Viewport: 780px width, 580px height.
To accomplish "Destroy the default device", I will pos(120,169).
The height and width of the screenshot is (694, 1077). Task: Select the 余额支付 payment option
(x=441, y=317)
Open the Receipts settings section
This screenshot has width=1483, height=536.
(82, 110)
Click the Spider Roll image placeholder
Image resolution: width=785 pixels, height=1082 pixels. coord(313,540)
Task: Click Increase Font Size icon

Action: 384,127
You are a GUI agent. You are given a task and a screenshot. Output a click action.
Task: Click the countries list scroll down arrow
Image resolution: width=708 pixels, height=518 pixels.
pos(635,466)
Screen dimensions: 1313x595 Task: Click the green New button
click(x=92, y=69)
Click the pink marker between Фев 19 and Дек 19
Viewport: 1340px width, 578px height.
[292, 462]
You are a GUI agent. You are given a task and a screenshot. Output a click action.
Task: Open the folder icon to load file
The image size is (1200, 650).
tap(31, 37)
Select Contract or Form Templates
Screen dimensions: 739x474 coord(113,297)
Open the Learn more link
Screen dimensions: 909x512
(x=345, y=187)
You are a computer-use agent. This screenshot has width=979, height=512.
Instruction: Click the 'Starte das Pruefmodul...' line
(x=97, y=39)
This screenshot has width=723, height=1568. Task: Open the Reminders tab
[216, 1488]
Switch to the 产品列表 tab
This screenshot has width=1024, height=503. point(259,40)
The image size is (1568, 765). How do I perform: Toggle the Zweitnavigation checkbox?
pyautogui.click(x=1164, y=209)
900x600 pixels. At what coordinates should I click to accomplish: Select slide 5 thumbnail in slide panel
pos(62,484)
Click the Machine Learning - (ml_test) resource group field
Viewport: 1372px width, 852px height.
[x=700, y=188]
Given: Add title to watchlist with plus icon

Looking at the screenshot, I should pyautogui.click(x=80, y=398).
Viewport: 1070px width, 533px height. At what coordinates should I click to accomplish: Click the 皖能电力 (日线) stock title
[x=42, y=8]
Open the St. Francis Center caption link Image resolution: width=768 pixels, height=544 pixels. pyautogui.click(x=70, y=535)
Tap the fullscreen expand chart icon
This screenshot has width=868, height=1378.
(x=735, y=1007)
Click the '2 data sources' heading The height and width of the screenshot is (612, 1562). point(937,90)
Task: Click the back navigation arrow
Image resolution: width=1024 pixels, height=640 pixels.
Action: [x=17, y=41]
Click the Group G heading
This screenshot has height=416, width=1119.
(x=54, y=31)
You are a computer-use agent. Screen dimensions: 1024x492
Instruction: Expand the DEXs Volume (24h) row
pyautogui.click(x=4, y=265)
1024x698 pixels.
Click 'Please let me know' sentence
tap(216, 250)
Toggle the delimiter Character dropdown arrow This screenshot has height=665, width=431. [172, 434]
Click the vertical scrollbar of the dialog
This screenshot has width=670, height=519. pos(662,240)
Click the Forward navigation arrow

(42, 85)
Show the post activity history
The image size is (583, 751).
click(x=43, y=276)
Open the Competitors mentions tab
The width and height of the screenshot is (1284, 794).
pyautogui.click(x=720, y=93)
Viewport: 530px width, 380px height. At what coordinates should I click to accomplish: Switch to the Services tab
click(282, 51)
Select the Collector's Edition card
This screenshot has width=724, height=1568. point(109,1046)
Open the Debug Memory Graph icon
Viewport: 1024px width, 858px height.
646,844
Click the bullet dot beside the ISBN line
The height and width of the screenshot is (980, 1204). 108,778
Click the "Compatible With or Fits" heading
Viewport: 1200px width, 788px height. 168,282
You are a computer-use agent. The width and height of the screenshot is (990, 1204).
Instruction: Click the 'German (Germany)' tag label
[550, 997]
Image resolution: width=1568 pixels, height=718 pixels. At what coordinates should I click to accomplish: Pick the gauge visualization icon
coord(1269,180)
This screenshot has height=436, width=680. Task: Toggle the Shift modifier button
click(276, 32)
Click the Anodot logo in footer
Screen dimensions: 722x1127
■ ■ ■ ■ ■ ■ ■
• [What to do] Your answer must be every record above, set down exactly as written.

• [Solved problem]
Viewport: 780px width, 580px height.
To accomplish "Destroy the default device", I will pos(120,169).
The height and width of the screenshot is (694, 1077). Task: Select the 余额支付 payment option
(x=441, y=317)
Open the Receipts settings section
This screenshot has width=1483, height=536.
(82, 110)
Click the Spider Roll image placeholder
Image resolution: width=785 pixels, height=1082 pixels. coord(313,540)
Task: Click Increase Font Size icon

Action: 384,127
You are a GUI agent. You are given a task and a screenshot. Output a click action.
Task: Click the countries list scroll down arrow
Image resolution: width=708 pixels, height=518 pixels.
pos(635,466)
Screen dimensions: 1313x595 Task: Click the green New button
click(x=92, y=69)
Click the pink marker between Фев 19 and Дек 19
Viewport: 1340px width, 578px height.
[292, 462]
You are a GUI agent. You are given a task and a screenshot. Output a click action.
Task: Open the folder icon to load file
The image size is (1200, 650).
tap(31, 37)
Select Contract or Form Templates
Screen dimensions: 739x474 coord(113,297)
Open the Learn more link
Screen dimensions: 909x512
(x=345, y=187)
You are a computer-use agent. This screenshot has width=979, height=512.
Instruction: Click the 'Starte das Pruefmodul...' line
(x=97, y=39)
This screenshot has width=723, height=1568. Task: Open the Reminders tab
[216, 1488]
Switch to the 产品列表 tab
This screenshot has width=1024, height=503. point(259,40)
The image size is (1568, 765). How do I perform: Toggle the Zweitnavigation checkbox?
pyautogui.click(x=1164, y=209)
900x600 pixels. At what coordinates should I click to accomplish: Select slide 5 thumbnail in slide panel
pos(62,484)
Click the Machine Learning - (ml_test) resource group field
Viewport: 1372px width, 852px height.
[x=700, y=188]
Given: Add title to watchlist with plus icon

Looking at the screenshot, I should pyautogui.click(x=80, y=398).
Viewport: 1070px width, 533px height. At what coordinates should I click to accomplish: Click the 皖能电力 (日线) stock title
[x=42, y=8]
Open the St. Francis Center caption link Image resolution: width=768 pixels, height=544 pixels. pyautogui.click(x=70, y=535)
Tap the fullscreen expand chart icon
This screenshot has width=868, height=1378.
(x=735, y=1007)
Click the '2 data sources' heading The height and width of the screenshot is (612, 1562). point(937,90)
Task: Click the back navigation arrow
Image resolution: width=1024 pixels, height=640 pixels.
Action: [x=17, y=41]
Click the Group G heading
This screenshot has height=416, width=1119.
(x=54, y=31)
You are a computer-use agent. Screen dimensions: 1024x492
Instruction: Expand the DEXs Volume (24h) row
pyautogui.click(x=4, y=265)
1024x698 pixels.
Click 'Please let me know' sentence
tap(216, 250)
Toggle the delimiter Character dropdown arrow This screenshot has height=665, width=431. [172, 434]
Click the vertical scrollbar of the dialog
This screenshot has width=670, height=519. pos(662,240)
Click the Forward navigation arrow

(42, 85)
Show the post activity history
The image size is (583, 751).
click(x=43, y=276)
Open the Competitors mentions tab
The width and height of the screenshot is (1284, 794).
pyautogui.click(x=720, y=93)
Viewport: 530px width, 380px height. At what coordinates should I click to accomplish: Switch to the Services tab
click(282, 51)
Select the Collector's Edition card
This screenshot has width=724, height=1568. point(109,1046)
Open the Debug Memory Graph icon
Viewport: 1024px width, 858px height.
646,844
Click the bullet dot beside the ISBN line
The height and width of the screenshot is (980, 1204). 108,778
Click the "Compatible With or Fits" heading
Viewport: 1200px width, 788px height. 168,282
You are a computer-use agent. The width and height of the screenshot is (990, 1204).
Instruction: Click the 'German (Germany)' tag label
[550, 997]
Image resolution: width=1568 pixels, height=718 pixels. At what coordinates should I click to accomplish: Pick the gauge visualization icon
coord(1269,180)
This screenshot has height=436, width=680. Task: Toggle the Shift modifier button
click(276, 32)
Click the Anodot logo in footer
Screen dimensions: 722x1127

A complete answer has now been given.